The name Gaboon is used, especially by the English, in a general way to designate not only the river of that name but all the adjacent territory. Most people prefer it to the name Libreville, because it is of native origin; and they like the far-away sound of it. If we would be strictly accurate, however, the name belongs only to the great estuary of the river. The Gaboon River is not long, but it receives many tributaries and for the last hundred miles from the sea it is magnificent. Forty miles before it reaches the sea it bends northward by northwest and widens out into a broad estuary from five to fifteen miles in width and forty miles long, which I have always called the bay. It is one of the few, and one of the best, harbours on the entire coast of Africa. Libreville, the old French capital of the Congo Français, and Baraka, our mission station, are situated on the east bank of the estuary and opposite its broad mouth. They look therefore directly over the sea.
Gaboon was known in the Middle Ages and probably in the early centuries. Travellers and adventurers of a superstitious age, passing upon the high seas, reported that it was a dreadful land where at night strange fires bursting from the earth leaped to the clouds and reddened the sky, fires which probably came from “inferno” not far beneath. It is quite possible that the fire which they saw may have issued from Mount Kamerun, farther to the north, which is now an extinct volcano; but there is a more likely explanation. The country around Gaboon is more open than most parts of West Africa. A dense undergrowth of shrubbery and long grass grows up each year, which towards the end of the dry season is burned off by the natives, in some places to clear their gardens, and in some places for the fun of seeing it burn. As seen from the mission hill the fires are seldom extensive, though the effect is a ruddy glow upon the clouds and is beautiful. But as I have seen them when out upon the bay at night, and upon the sea, the effect of their full extent, the glowing sky and its reflection in the sea, were sufficient to inspire awe and impress deeply the superstitious mind of a sailor gazing on a strange land of savage people.

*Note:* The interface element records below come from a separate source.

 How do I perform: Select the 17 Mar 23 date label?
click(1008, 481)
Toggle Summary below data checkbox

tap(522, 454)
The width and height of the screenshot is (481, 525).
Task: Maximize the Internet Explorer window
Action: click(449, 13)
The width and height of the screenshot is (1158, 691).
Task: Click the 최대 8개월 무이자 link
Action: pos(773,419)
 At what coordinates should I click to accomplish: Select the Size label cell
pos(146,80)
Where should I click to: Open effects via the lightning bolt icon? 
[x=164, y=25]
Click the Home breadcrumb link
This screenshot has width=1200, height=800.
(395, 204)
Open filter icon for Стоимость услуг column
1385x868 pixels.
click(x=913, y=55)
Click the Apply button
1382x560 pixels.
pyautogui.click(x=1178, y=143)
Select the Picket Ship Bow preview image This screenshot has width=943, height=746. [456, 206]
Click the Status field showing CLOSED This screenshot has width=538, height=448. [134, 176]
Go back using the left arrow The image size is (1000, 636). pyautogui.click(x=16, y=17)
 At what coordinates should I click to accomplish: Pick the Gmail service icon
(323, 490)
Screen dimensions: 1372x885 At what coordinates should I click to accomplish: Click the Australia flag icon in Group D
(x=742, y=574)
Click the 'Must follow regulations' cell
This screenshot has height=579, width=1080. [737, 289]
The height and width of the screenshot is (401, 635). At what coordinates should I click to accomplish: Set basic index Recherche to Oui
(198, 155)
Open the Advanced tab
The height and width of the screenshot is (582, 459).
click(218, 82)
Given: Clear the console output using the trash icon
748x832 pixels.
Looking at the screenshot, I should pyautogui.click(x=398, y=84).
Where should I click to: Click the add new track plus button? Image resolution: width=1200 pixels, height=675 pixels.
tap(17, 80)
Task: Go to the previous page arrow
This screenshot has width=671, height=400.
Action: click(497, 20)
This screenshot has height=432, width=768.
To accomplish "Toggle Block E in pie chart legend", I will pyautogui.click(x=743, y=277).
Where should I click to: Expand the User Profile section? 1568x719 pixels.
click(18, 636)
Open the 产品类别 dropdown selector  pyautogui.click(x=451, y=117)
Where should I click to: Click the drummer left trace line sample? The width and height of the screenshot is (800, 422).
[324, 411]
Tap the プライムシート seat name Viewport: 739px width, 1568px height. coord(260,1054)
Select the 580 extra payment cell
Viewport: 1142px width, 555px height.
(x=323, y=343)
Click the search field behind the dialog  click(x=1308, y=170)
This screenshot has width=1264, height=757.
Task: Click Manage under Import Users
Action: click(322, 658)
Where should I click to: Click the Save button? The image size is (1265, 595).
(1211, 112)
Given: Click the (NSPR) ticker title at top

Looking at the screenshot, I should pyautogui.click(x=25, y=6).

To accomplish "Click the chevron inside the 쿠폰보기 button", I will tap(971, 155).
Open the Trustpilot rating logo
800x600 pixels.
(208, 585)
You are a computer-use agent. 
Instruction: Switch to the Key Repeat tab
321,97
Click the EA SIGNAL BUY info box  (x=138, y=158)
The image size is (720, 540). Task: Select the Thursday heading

Libreville as it is approached from the sea is one of the most beautiful places on the entire West Coast. The government buildings stand upon a hill, the Plateau, from which a handsome boulevard runs to the south parallel with the beach, between rows of giant coco-palms. On this boulevard are the trading-houses, French, Portuguese, German and English. The buildings are nearly all white, including the iron roofs; but some of them have roofs of red tile. There are many beautiful trees. The houses are only half visible through screens of foliage; and along the walks every unsightly thing, every deserted building or decaying hut is overgrown with vines of delicate beauty and the wildest profusion of scarlet, purple and lavender flowers.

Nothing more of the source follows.